[Start]

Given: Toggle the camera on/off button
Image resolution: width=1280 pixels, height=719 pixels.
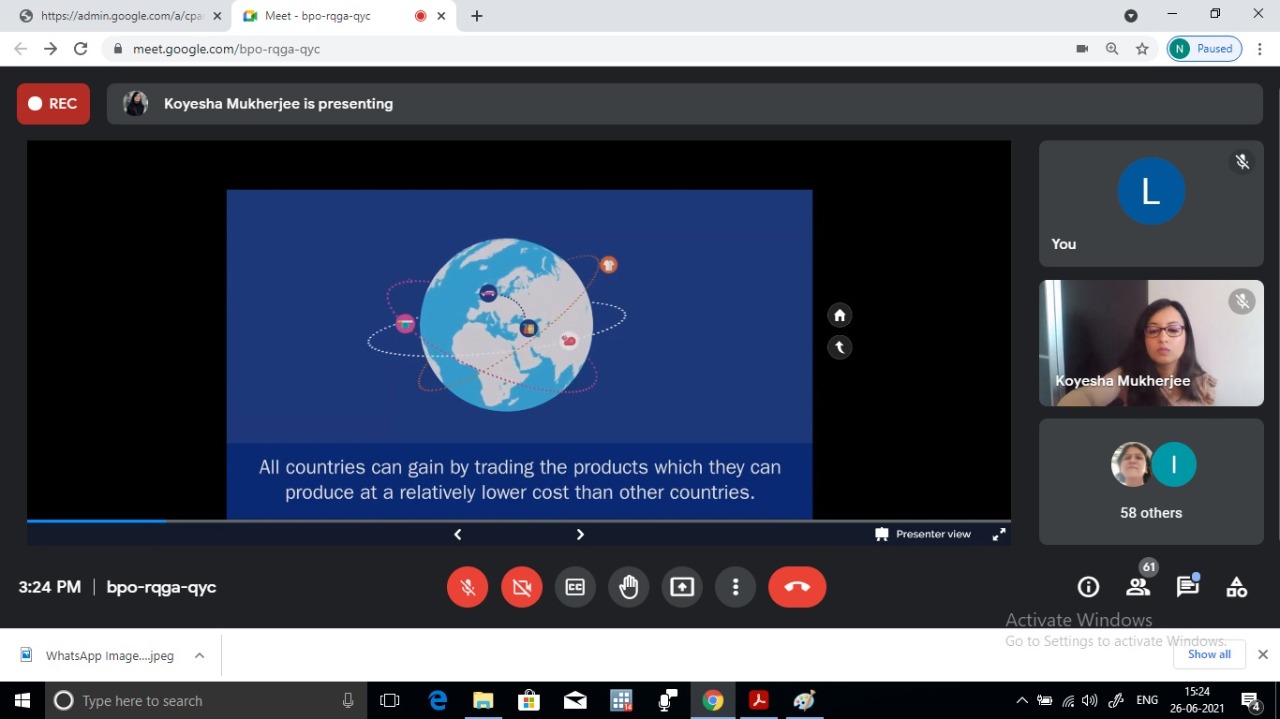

[End]
[Start]

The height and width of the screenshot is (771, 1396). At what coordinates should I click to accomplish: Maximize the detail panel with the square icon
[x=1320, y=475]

[End]
[Start]

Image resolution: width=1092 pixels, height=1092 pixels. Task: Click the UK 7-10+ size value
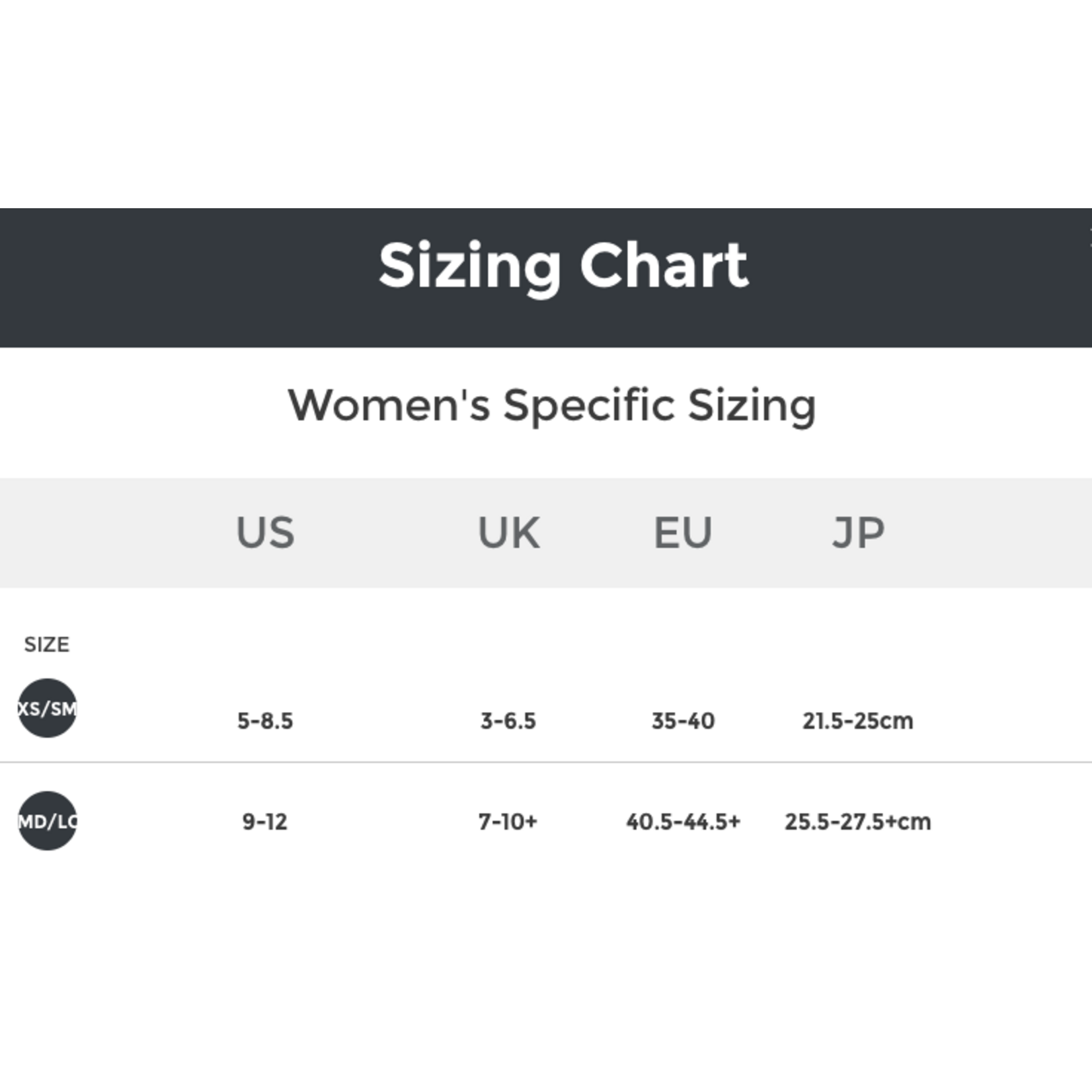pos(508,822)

[End]

**GOAL:**
Extract every line of the records above that contains the word "Image", copying each line in full.

**TASK ANSWER:**
Image resolution: width=1280 pixels, height=719 pixels.
Image resolution: width=1092 pixels, height=1092 pixels. Task: Click the UK 7-10+ size value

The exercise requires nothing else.